▶ _Page extract_:
------------------------------

Whether you hop, skip, ski or swim, regular cardiovascular (or aerobic) exercise boasts significant health benefits for each and every one of us, particularly those living with a chronic condition or a mental illness. Regular ‘cardio’ can not only be attributed to weight loss, healthier arteries, and greater heart and lung function, but also contributes to an improved mood, increased energy and sharper mental function.
Eenie, meenie, miney, moh!
You don’t need a gym membership to get your heart pumping. Why not try walking, running, swimming at the beach or climbing stairs at your local oval and enjoy the fresh air? For those who have access to a gym or some equipment at home, you may also like to try kickboxing, skipping rope, circuit training, rowing or cycling! With so many options there’s no doubt that you’ll find something that works for you, and have enough variety to do something different each day of the week if you prefer to mix things up.
Whichever activity you choose, Black Swan Health Physiotherapist Simone Berzen encourages those new to regular cardio to ease in to your new routine, gradually increasing your effort on a weekly basis.
Ready, set, run
The latest recommendation from the World Health Organisation is to aim for 150 minutes of cardiovascular activity per week, with people living with a chronic disease to exercise at a moderate intensity. If you have access to a heart rate monitor then the example below is a good guideline:
- Start with 5 to 10 minutes of cardio at 60 to 70 percent of your maximum heart rate. This measurement can be calculated by subtracting your age from 220, and multiplying that number by 0.6 or 0.7. For example: 220 – 35 = 185 (x 0.6) = 111
- After a week or two you will start feeling stronger and can start building up the time spent exercising until you can comfortably work at the same intensity for 30 minutes at a time.

------------------------------

▶ _Dataset entries_:

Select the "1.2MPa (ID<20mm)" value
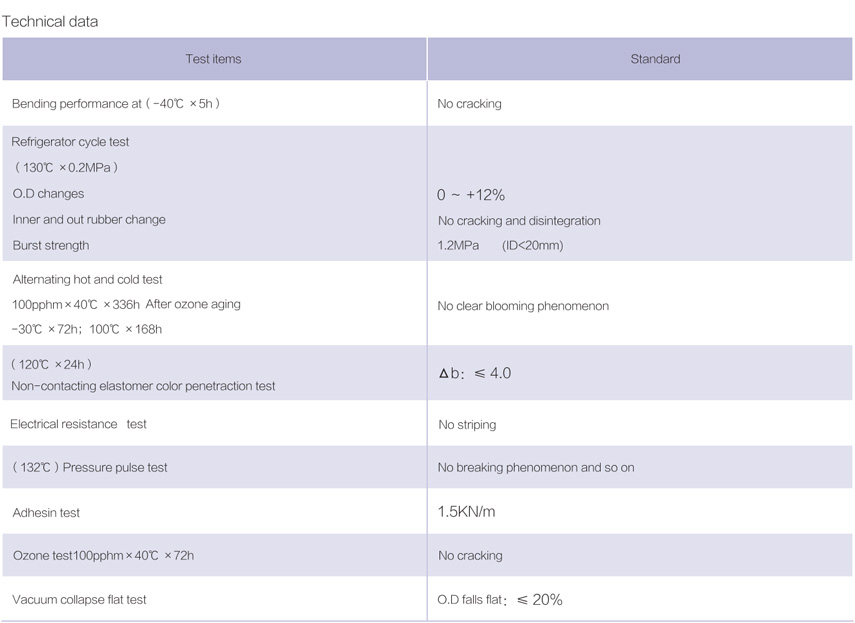 tap(500, 246)
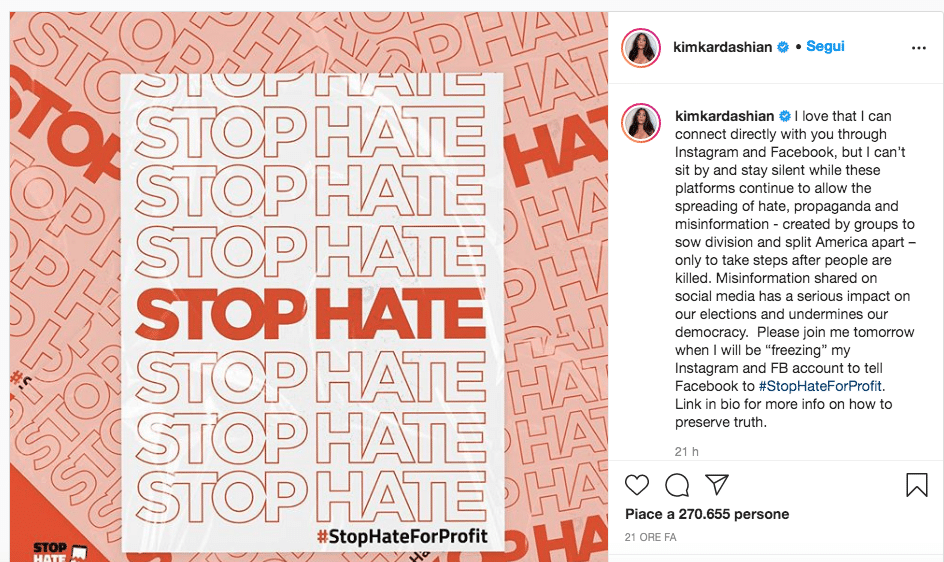
Task: Click the profile avatar in the post header
Action: pos(641,47)
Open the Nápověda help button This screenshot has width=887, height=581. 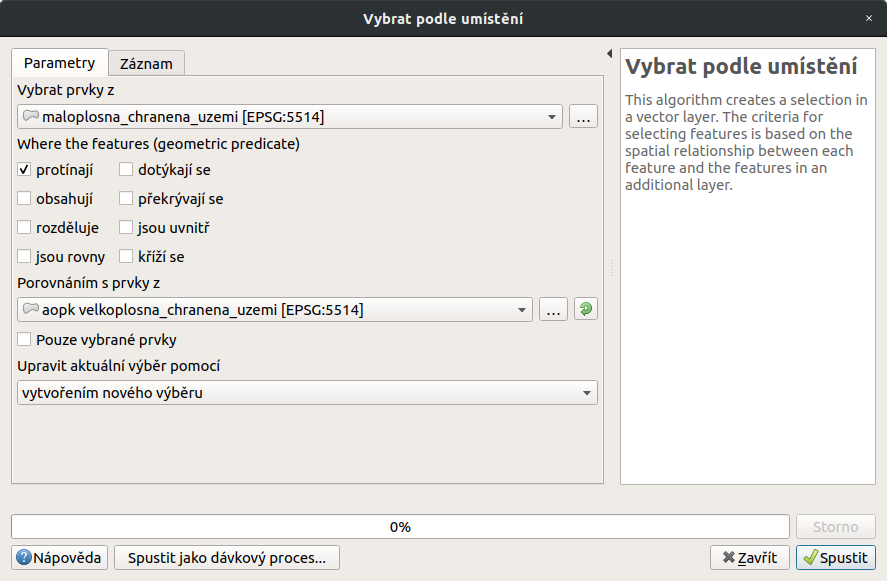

------------------------------

▶ _Problems to work on_:
• a. Does each statement agree with the cardio article? Answer yes or no for each, quoting the deciding words. (i) A gym membership is needed to get your heart pumping. (ii) The World Health Organisation recommends aiming for 150 minutes of cardiovascular activity per week. (iii) Beginners should start with 5 to 10 minutes of cardio at 60 to 70 percent of their maximum heart rate.
• b. Can you copy everything in the cardio article from "You don’t need" down to "mix things up.", with the wording unchanged?
The lines that come after the cardio article are separate material.

▶ _Answers to each task_:
• a.
(i) No: "You don’t need a gym membership to get your heart pumping."
(ii) Yes: "aim for 150 minutes of cardiovascular activity per week"
(iii) Yes: "Start with 5 to 10 minutes of cardio at 60 to 70 percent of your maximum heart rate."

• b.
You don’t need a gym membership to get your heart pumping. Why not try walking, running, swimming at the beach or climbing stairs at your local oval and enjoy the fresh air? For those who have access to a gym or some equipment at home, you may also like to try kickboxing, skipping rope, circuit training, rowing or cycling! With so many options there’s no doubt that you’ll find something that works for you, and have enough variety to do something different each day of the week if you prefer to mix things up.